"I assume they are taking it to a dump somewhere where they are putting it in a big pile - other than the regular garbage," offered resident R.C. Cain when ABC11 Eyewitness News asked him what he thought the labels on the trucks meant.
But there's no recycling going on. In fact, the regular garbage dump has been the destination for all of Durham's yard waste for the past three years. It's just mixed with tons of other household refuse that come in every day.
That came as a shock to many residents.
"Just to throw it in the trash pretty much goes against what we do here in our homes," offered resident Ben Keech when we told him about it.
Since September 2006, when a fire closed Durham's compost facility, the City has simply mixed yard waste with regular trash. Residents wouldn't know that from their utility bills. The City continues to charge residents with yard waste barrels $60 more a year for the service. It's charged in addition to regular garbage fees.
"They're kind of taking us for a ride on that," said Keech.
City leaders say they never planned to mix yard waste with trash for three years.
"It has surprised me how long it's taken," said Durham Assistant City Manager Ted Voorhees. "Our best intentions were to get this resolved quickly. Unfortunately, it didn't happen."
Durham has struggled to get the necessary state permits to reopen its compost yard. At one point, state regulators decided rain spilling off compost piles was dirty and should be treated as wastewater before spilling into a creek which feeds Falls Lake.
"That really took a long time, almost two years to get worked out. We were just basically on the sideline with no disposal option," Voorhees explained.
But even as the city dumps yard waste with regular trash, it won't pick up yard waste residents leave in regular trash bins.
Contrary to what Durham solid waste officials have said in the past, state law does not force separate collection of leaves and garbage. The law says yard waste cannot be dumped in a landfill in North Carolina. But Durham takes its yard waste to a landfill in Virginia.
"We don't really represent how we are disposing of the waste at the time when somebody signs up for the service. It's a collection service," said Voorhees.
But that is not what 'yard waste recycling' signs on the side of City trucks suggest, and that's not what many Durham residents think.
"I just kind of feel that we have been misled," said Keech.
And the city's own budget refers to "yard waste recycling" and a "composting facility" which supposedly collects waste that's "ground into mulch for re-use and re-sale."

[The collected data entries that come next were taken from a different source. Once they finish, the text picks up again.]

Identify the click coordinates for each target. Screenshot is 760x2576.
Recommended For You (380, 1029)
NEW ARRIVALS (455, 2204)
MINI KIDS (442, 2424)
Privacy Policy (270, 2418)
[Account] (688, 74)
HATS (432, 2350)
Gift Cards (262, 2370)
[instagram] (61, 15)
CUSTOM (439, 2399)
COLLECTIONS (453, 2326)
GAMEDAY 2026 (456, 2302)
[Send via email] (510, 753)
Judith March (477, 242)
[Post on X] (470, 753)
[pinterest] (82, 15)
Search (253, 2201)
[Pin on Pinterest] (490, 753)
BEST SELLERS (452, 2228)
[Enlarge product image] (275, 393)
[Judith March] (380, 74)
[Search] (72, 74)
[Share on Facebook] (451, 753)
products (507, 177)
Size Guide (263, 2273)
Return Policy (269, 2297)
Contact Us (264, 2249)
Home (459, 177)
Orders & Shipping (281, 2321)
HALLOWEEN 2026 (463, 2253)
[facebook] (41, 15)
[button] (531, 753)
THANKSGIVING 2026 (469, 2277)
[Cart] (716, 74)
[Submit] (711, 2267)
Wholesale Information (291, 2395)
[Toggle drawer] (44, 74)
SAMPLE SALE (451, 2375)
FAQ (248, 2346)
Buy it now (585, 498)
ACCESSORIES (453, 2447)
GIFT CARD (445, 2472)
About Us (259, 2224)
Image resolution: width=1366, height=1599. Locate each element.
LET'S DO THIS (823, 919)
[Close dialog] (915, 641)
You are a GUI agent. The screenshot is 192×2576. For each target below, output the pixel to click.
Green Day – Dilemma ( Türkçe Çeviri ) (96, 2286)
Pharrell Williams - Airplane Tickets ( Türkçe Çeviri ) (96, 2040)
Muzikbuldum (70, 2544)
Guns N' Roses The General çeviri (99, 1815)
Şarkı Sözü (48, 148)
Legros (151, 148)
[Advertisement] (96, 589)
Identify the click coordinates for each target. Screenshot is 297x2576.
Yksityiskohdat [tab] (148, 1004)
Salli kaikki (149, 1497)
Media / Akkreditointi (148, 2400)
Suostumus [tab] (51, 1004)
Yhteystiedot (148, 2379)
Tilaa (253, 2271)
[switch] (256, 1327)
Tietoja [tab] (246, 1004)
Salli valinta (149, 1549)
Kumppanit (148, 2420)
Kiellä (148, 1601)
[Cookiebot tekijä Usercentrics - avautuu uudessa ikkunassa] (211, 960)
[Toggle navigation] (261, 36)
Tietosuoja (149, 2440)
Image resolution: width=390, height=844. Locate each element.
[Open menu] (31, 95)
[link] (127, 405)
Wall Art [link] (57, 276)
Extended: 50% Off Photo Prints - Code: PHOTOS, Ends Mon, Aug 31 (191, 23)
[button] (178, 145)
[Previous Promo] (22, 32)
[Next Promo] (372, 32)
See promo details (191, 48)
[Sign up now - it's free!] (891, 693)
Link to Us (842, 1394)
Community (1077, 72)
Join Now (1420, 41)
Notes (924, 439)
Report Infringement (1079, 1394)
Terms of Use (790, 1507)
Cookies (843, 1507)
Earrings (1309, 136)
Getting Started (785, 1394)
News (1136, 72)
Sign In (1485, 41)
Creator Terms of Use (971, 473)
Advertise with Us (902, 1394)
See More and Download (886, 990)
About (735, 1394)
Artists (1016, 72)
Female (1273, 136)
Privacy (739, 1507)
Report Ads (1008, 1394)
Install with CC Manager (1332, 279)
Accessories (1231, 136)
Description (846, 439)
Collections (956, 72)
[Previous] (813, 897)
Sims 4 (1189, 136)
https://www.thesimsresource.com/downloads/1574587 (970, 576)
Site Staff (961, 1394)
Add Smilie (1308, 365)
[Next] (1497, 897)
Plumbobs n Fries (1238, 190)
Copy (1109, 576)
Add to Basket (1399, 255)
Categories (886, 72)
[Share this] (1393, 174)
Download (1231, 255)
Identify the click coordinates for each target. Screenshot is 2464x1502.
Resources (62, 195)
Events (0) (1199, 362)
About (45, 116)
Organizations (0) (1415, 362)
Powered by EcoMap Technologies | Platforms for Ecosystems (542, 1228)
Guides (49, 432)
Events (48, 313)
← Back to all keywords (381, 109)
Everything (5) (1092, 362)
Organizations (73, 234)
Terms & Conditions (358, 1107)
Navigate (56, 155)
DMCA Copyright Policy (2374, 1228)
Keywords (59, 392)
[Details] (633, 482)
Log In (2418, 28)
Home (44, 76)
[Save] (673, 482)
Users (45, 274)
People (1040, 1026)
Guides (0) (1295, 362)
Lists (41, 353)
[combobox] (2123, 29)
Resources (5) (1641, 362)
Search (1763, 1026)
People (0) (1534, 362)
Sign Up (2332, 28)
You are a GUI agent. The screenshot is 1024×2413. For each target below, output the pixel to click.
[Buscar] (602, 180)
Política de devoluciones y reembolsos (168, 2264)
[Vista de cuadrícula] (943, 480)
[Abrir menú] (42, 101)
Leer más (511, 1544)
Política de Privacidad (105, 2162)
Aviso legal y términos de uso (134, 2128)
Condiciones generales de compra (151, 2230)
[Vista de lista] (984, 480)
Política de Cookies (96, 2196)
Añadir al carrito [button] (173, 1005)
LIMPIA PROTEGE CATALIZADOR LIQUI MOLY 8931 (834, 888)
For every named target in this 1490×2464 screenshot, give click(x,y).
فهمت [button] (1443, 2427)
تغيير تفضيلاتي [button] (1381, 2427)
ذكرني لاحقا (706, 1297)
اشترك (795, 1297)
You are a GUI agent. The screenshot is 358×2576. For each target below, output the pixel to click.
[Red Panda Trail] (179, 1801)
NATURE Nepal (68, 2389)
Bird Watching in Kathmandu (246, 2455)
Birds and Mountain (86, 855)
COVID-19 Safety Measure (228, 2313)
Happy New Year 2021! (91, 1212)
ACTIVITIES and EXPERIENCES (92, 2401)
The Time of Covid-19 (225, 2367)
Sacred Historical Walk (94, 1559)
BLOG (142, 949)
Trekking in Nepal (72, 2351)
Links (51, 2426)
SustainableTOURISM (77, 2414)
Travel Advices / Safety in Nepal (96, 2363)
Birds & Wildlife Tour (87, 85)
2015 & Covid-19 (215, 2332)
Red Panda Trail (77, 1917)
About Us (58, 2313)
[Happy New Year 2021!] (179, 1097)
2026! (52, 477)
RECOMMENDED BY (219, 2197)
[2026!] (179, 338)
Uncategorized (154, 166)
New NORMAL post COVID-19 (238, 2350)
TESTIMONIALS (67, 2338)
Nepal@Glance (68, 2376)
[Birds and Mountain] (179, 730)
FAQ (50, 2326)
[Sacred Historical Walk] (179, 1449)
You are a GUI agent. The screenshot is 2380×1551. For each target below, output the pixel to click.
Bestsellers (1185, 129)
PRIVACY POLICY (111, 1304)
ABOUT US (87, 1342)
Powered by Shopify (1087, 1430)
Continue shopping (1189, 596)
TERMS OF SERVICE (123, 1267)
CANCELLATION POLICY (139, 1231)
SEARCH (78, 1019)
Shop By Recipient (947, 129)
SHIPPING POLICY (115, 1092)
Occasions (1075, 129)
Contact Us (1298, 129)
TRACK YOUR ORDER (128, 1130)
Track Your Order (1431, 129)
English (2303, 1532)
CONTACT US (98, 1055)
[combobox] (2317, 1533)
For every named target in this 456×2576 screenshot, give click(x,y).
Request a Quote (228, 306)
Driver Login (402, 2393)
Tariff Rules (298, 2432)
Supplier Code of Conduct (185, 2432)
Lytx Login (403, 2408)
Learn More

None of that is happening. But 14 employees are dedicated to "yard waste collection," and there's a payroll of more than a million dollars. One listed budget strategy is to "expand the yard waste recycling customer base."
The city is already collecting about a million dollars a year in yard waste collection fees from about 16,000 customers and there is no yard waste recycling. But even with the fees, there is an added cost to taxpayers. The city estimates they spend $8.87 over and above what they collect in fees each time they stop to pick up yard waste.
So every time a truck stops to collect leaves, the city dumps about nine bucks.
Some ask why not pick up everything in the same barrels all at once if it's all going to the same place anyway.
"Might as well just get rid of the brown barrel and stick it in the green barrel and save us some money," said Keech.
But city leaders say while the service may seem redundant, it's not losing that much money. -
"I don't think there's much overlap frankly, because of the total volume that we have to collect, other than a little extra fuel," said Voorhees.
Durham leaders never thought their compost yard would sit idle for three years, and they think stopping and re-starting their brown barrel program would confuse customers.
"People can interpret it as they wish. We are entering back into yard waste recycling within just a few weeks," said Voorhees.
Voorhees said the City is in the process of getting its compost yard back on track and hopes to start truly recycling within a couple of months. That was also the goal back in 2006.